4. It's remarkable how much easier life with four kids and a traveling husband is when I have no clinical commitments. There's no scrambling to sort out school pick up. I cook most nights: fish on Mondays, pasta Tuesdays, meatless Wednesdays. Not only is laundry caught up, the whites are hung to dry in the sun. Someone's coming by to install a new hot water tank? No problem, I'm around.
5. I think a lot about boredom. Last week I read this in Saul Bellow's novel Humboldt's Gift: "Suppose then that you began with the proposition that boredom was a kind of pain caused by unused powers, the pain of wasted possibilities or talents, and was accompanied by expectations of the optimum utilization of capacities" (p 201). Yes. This explains why I find stay-at-home motherhood difficult. Feeling bored at home doesn't mean I find my kids uninteresting or caring for them unimportant.
6. It took six weeks, but I miss seeing patients. It's a relief to say that. It's a bit of an identity crisis to be a primary care physician who's not sure she ever wants to see patients again. Public health and pathology were looking very attractive. When I got an email recently asking me to cover a few shifts at the refugee clinic later in the month, it went in my calendar in all caps, with an exclamation point.

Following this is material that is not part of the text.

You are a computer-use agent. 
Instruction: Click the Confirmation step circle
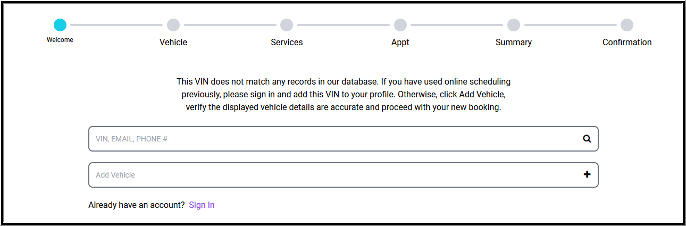[x=627, y=25]
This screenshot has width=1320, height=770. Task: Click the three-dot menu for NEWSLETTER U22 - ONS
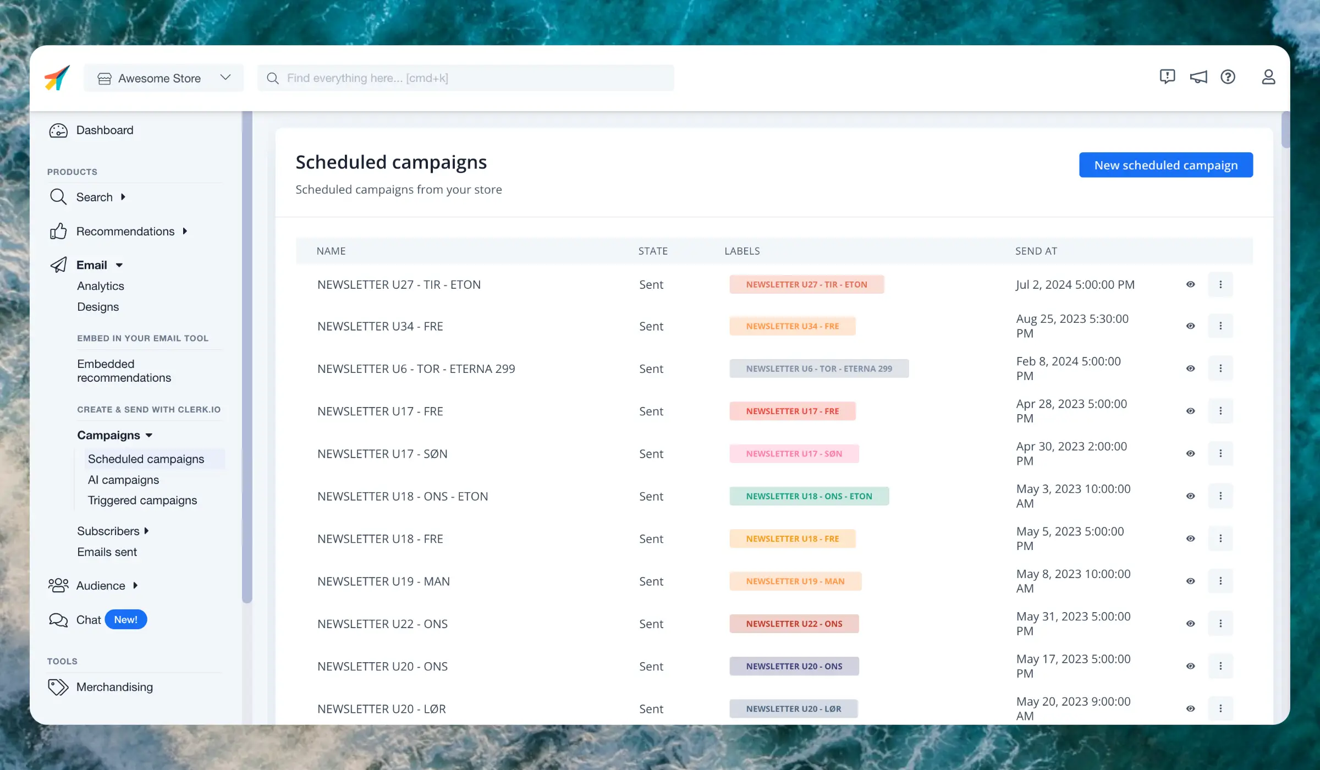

7. I hadn't realized how far I'd fallen behind on general life things. My first weeks off were booked with dentist appointments, haircuts all around, doctor visits and a mammogram. I still have boxes of maternity clothes in storage; Ilia is four. There's a stack of five years' worth of kids' report cards and school projects on my study floor. We'd been managing the daily basics, but there was no time for extras. Except those things shouldn't be extras.
8. Never a big spender, I find myself curtailing my shopping even more now that I'm not bringing in income. It's not to do with affordability. I feel that by not earning money, I haven't earned the right to spend it, either. I like Pete and I to be co-earners and co-spenders. I don't like being the beneficiary. (Although I do enjoy texting Pete mid-day to remind him that he's the primary breadwinner, and to urge him to work harder.)
9. Leif mentioned a track and field meet a few weeks ago, and when I said - "When is it? I'll come watch!" he couldn't believe it. These are the kids that took a taxi home from their school end-of-year ceremony last year, awards in hand, and made themselves lunch. In the stands at Swangard stadium, I watched as my ten-year-old ran the last one hundred metres of his first race with his head constantly swiveling to the right, searching for his mom in the crowd.
10. I love having time to reflect. I opened the fridge door the other day at lunch time, and mid-swing, had a sudden realization about the type of work I like to do. I stood there gazing at a shelf of leftovers while things sorted themselves out. I find it takes slowness, puttering, to make these kinds of connections.
Reading this list over, I see a number of contradictions and competing ideas. Looks like I've captured my current state well, then.